French trimotor monoplane

The Nieuport-Delage NiD 740 was a French trimotor monoplane designed to carry night mail. Two were built in 1930.

==Design==

The NiD 740 was specifically designed as a postal aircraft for the night mail, though the mail compartment could alternatively accommodate three passengers. It was a three-engined, wooden aircraft with a cantilever high wing of high aspect ratio and elliptical plan out to pointed tips. Mounted without dihedral, the plywood skinned wing was structurally and aerodynamically similar to, though larger than, that of the single-engined Nieuport-Delage NiD 640. Long, narrow, uncompensated ailerons filled much of the trailing edges.

Its one-piece fuselage was built on four spruce longerons interconnected by frames and was plywood covered, giving it flat sides and underside but with curved upper decking. The NiD 740's central 95 hp Salmson 7Ac seven-cylinder radial engine was uncowled in the nose, though diagrams show it enclosed by a narrow-chord cowling. The outboard pair, also uncowled, were mounted well below the wing on parallel and diagonal struts. The enclosed cockpit was at the wing leading edge; in addition to the normal forward and side windows there was a window in the port side fuselage, matched by one in the starboard side door, to improve his downwards and rearward view. The navigator, provided with radio equipment, was in a separate compartment with his own port side, windowed door. Behind him was the 2.40 m3 volume mail compartment with windowed doors on both sides and further lit by two forward windows. In this area the fuselage was double-walled.

The tail was conventional, with well rounded, roughly elliptical surfaces which were ply covered like the rest of the NiD 740. The tailplane was mounted on top of the fuselage; its angle of incidence could be adjusted in flight for trimming. Neither elevators nor rudder were balanced. The latter was large and extended down to the keel, operating in a small elevator cut-out.
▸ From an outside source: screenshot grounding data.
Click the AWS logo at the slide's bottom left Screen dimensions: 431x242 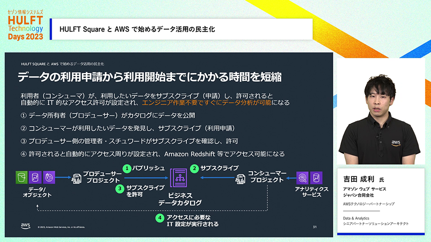click(26, 225)
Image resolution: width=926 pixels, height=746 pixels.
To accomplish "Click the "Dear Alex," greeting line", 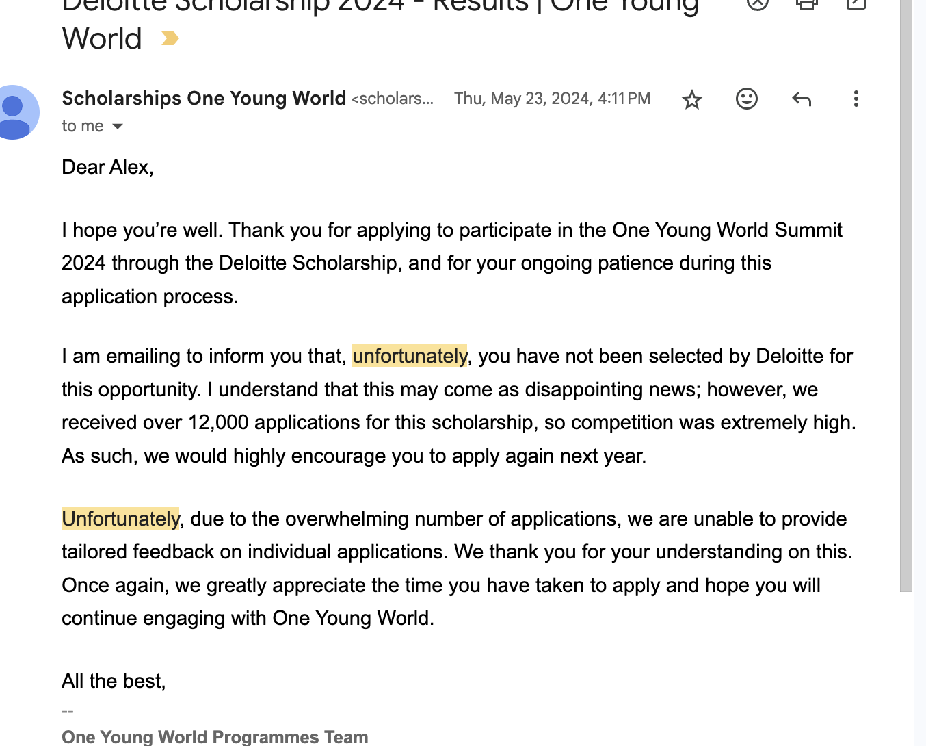I will 107,167.
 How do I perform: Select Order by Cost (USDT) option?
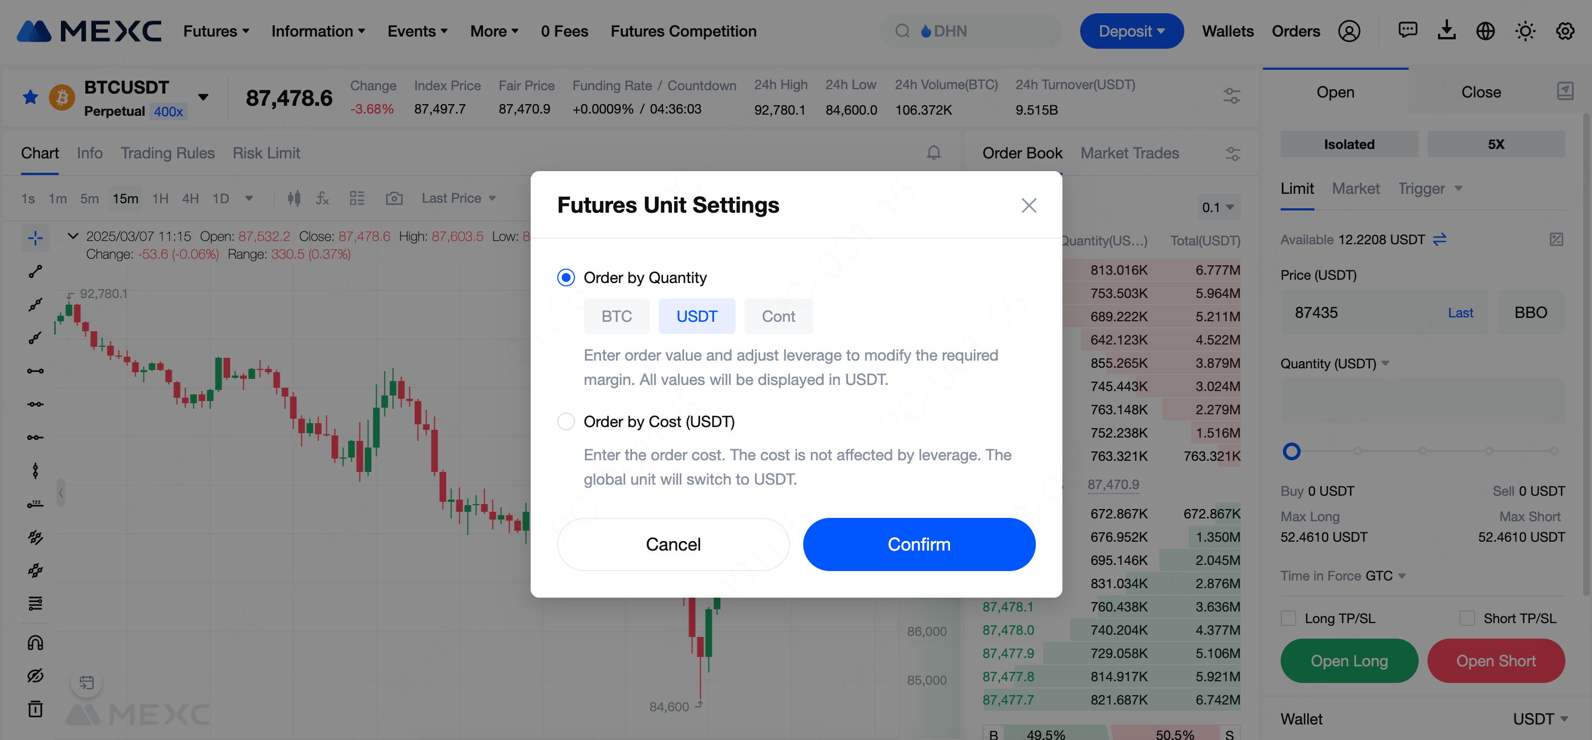point(565,422)
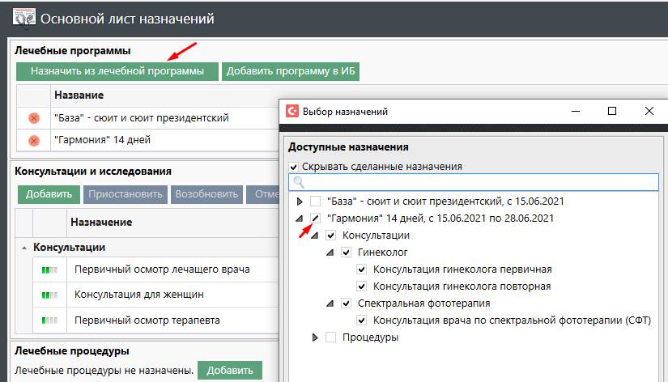
Task: Click the magnifier icon in search field
Action: [x=299, y=183]
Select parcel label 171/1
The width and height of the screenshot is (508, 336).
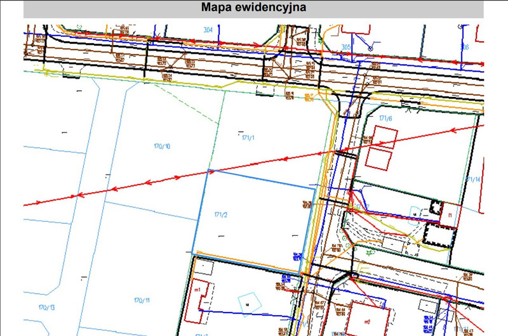[x=248, y=138]
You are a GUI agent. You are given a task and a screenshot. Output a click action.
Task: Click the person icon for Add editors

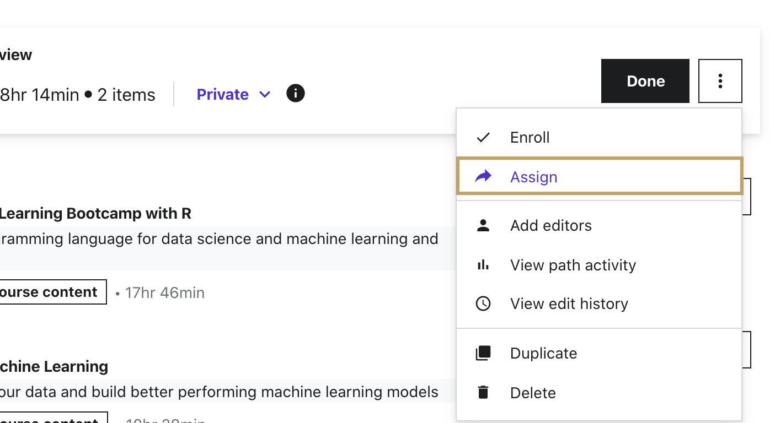[483, 225]
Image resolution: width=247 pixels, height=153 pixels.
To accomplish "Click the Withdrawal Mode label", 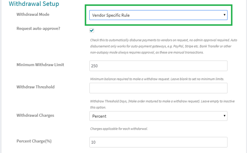I will click(x=33, y=15).
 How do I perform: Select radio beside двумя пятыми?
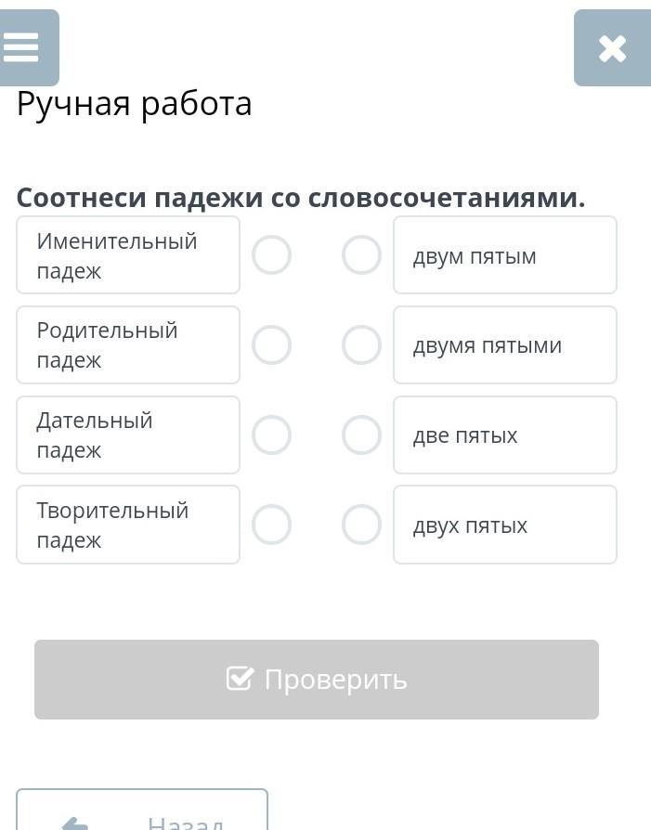pos(361,345)
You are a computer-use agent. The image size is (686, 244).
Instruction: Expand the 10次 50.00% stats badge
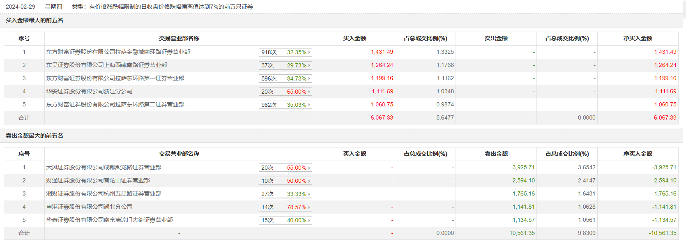point(309,181)
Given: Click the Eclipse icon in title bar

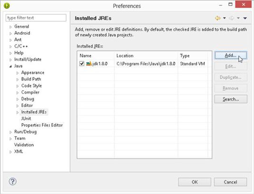Looking at the screenshot, I should click(7, 6).
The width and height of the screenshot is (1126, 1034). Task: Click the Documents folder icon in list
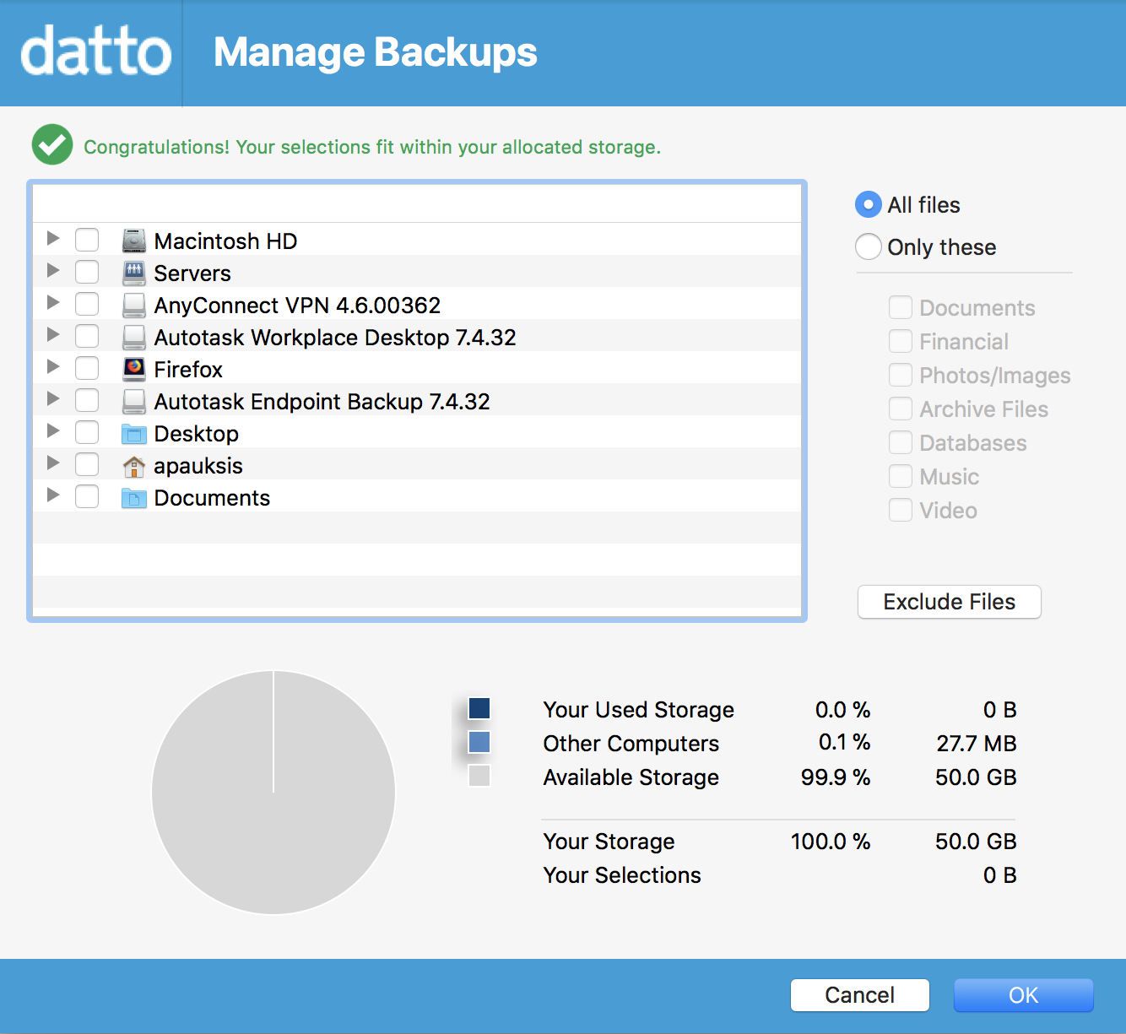[133, 498]
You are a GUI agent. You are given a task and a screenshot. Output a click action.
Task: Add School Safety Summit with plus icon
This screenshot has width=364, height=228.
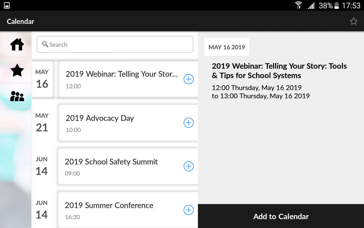(x=189, y=166)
The NiD 740 had conventional, fixed, independent landing gear, with each wheel mounted at the vertex of a V-strut hinged on the central fuselage underside. These gave the undercarriage a track of 3.50 m and placed the wheels directly below the outer engines. Vertical sprung legs, fitted with Messier shock absorbers, joined wheels and the engine-bearing frames. The wheels had brakes (also by Messier) which could be used differentially for ground steering. There was a short tailskid below the rudderpost. A pair of searchlights were fitted close together below the nose to help with night landings.

==Development==

The exact date of the NiD 740's first flight is not known though several early tests had been flown by Fernand Lasne before the end of January 1930. It handled well and it could maintain a fixed altitude of 1500 m with one engine stopped. Two were built but their later history is not mentioned in the contemporary French aviation literature.